EXERCISE MATERIAL:
*** Block opens ***
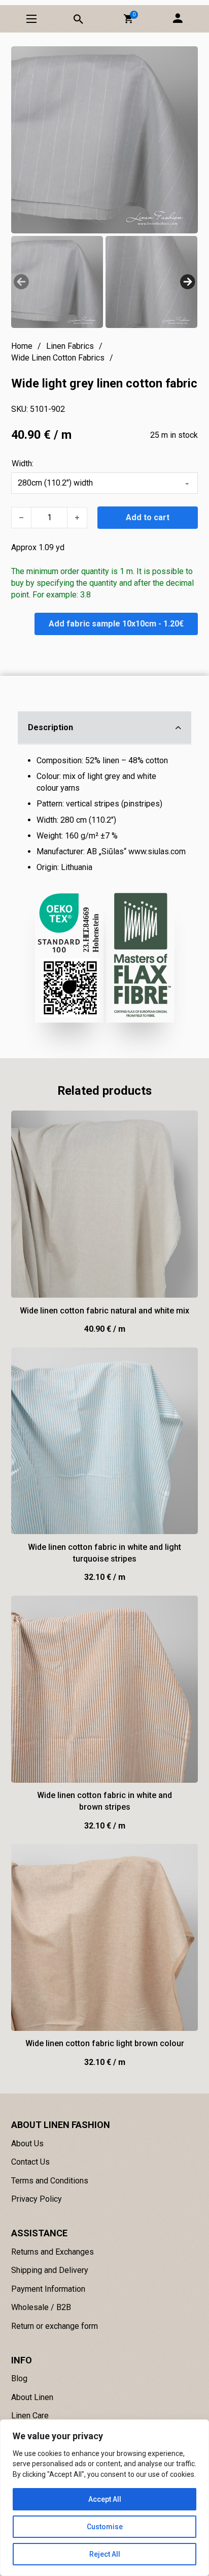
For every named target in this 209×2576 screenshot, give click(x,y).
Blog (19, 2378)
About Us (27, 2143)
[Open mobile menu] (31, 19)
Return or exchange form (54, 2326)
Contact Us (30, 2162)
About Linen (32, 2397)
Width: (22, 463)
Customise (105, 2527)
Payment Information (48, 2289)
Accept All (104, 2499)
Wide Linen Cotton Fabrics (57, 358)
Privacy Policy (36, 2199)
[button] (128, 18)
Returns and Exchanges (52, 2252)
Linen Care (30, 2415)
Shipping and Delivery (49, 2270)
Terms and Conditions (49, 2180)
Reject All (104, 2554)
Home (21, 346)
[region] (104, 2497)
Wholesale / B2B (41, 2307)
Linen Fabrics (70, 346)
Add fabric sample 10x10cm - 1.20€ (116, 623)
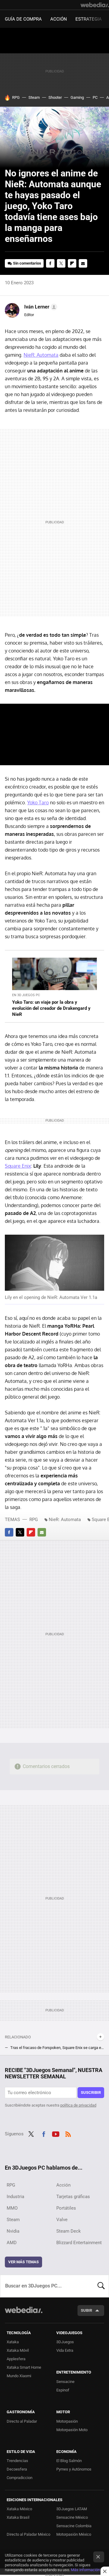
*** Block closes ***
INSTRUCTIONS TO FOLLOW:
Reprint the entries above exactly, images removed.

SOLUTION FOR THIS PROBLEM:
For every named target in this 209×2576 screenshot, give click(x,y).
Blog (19, 2378)
About Us (27, 2143)
[Open mobile menu] (31, 19)
Return or exchange form (54, 2326)
Contact Us (30, 2162)
About Linen (32, 2397)
Width: (22, 463)
Customise (105, 2527)
Payment Information (48, 2289)
Accept All (104, 2499)
Wide Linen Cotton Fabrics (57, 358)
Privacy Policy (36, 2199)
[button] (128, 18)
Returns and Exchanges (52, 2252)
Linen Care (30, 2415)
Shipping and Delivery (49, 2270)
Terms and Conditions (49, 2180)
Reject All (104, 2554)
Home (21, 346)
[region] (104, 2497)
Wholesale / B2B (41, 2307)
Linen Fabrics (70, 346)
Add fabric sample 10x10cm - 1.20€ (116, 623)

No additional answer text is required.